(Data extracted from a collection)
——————
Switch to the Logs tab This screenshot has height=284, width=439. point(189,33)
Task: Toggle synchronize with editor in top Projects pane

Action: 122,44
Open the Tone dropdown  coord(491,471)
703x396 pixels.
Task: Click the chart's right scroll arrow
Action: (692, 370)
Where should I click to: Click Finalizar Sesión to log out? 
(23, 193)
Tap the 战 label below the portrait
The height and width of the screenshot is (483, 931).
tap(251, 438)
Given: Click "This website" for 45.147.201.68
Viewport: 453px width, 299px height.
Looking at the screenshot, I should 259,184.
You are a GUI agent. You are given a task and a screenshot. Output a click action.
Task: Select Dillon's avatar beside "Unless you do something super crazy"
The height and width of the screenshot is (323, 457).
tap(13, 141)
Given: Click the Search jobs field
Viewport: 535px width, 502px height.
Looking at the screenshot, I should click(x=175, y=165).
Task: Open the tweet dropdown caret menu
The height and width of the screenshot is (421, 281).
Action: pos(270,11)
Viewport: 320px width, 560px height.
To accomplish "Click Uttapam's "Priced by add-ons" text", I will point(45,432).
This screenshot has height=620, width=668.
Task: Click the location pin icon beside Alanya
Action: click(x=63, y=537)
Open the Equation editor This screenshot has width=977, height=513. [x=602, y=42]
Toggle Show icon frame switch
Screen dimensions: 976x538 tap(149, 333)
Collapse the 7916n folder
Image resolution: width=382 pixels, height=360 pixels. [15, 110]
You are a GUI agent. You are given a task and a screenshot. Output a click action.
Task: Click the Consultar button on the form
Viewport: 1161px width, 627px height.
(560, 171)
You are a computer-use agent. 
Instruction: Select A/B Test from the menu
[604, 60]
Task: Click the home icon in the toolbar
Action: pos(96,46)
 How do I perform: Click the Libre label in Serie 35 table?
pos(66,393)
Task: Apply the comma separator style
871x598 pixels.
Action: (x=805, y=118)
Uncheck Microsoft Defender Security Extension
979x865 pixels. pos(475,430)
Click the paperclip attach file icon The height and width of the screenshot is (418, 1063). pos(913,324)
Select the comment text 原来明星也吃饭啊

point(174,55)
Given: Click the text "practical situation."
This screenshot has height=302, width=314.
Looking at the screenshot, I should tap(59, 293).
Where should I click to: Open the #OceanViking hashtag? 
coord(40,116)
——————
▶ Exercise aim: The expected response is the full data, reproduced exactly.

▶ Result of this exercise:
Switch to the Logs tab This screenshot has height=284, width=439. point(189,33)
Task: Toggle synchronize with editor in top Projects pane

Action: 122,44
Open the Tone dropdown  coord(491,471)
703x396 pixels.
Task: Click the chart's right scroll arrow
Action: (692, 370)
Where should I click to: Click Finalizar Sesión to log out? 
(23, 193)
Tap the 战 label below the portrait
The height and width of the screenshot is (483, 931).
tap(251, 438)
Given: Click "This website" for 45.147.201.68
Viewport: 453px width, 299px height.
Looking at the screenshot, I should 259,184.
You are a GUI agent. You are given a task and a screenshot. Output a click action.
Task: Select Dillon's avatar beside "Unless you do something super crazy"
The height and width of the screenshot is (323, 457).
tap(13, 141)
Given: Click the Search jobs field
Viewport: 535px width, 502px height.
Looking at the screenshot, I should click(x=175, y=165).
Task: Open the tweet dropdown caret menu
The height and width of the screenshot is (421, 281).
Action: pos(270,11)
Viewport: 320px width, 560px height.
To accomplish "Click Uttapam's "Priced by add-ons" text", I will point(45,432).
This screenshot has height=620, width=668.
Task: Click the location pin icon beside Alanya
Action: click(x=63, y=537)
Open the Equation editor This screenshot has width=977, height=513. [x=602, y=42]
Toggle Show icon frame switch
Screen dimensions: 976x538 tap(149, 333)
Collapse the 7916n folder
Image resolution: width=382 pixels, height=360 pixels. [15, 110]
You are a GUI agent. You are given a task and a screenshot. Output a click action.
Task: Click the Consultar button on the form
Viewport: 1161px width, 627px height.
(560, 171)
You are a computer-use agent. 
Instruction: Select A/B Test from the menu
[604, 60]
Task: Click the home icon in the toolbar
Action: pos(96,46)
 How do I perform: Click the Libre label in Serie 35 table?
pos(66,393)
Task: Apply the comma separator style
871x598 pixels.
Action: (x=805, y=118)
Uncheck Microsoft Defender Security Extension
979x865 pixels. pos(475,430)
Click the paperclip attach file icon The height and width of the screenshot is (418, 1063). pos(913,324)
Select the comment text 原来明星也吃饭啊

point(174,55)
Given: Click the text "practical situation."
This screenshot has height=302, width=314.
Looking at the screenshot, I should tap(59, 293).
Where should I click to: Open the #OceanViking hashtag? 
coord(40,116)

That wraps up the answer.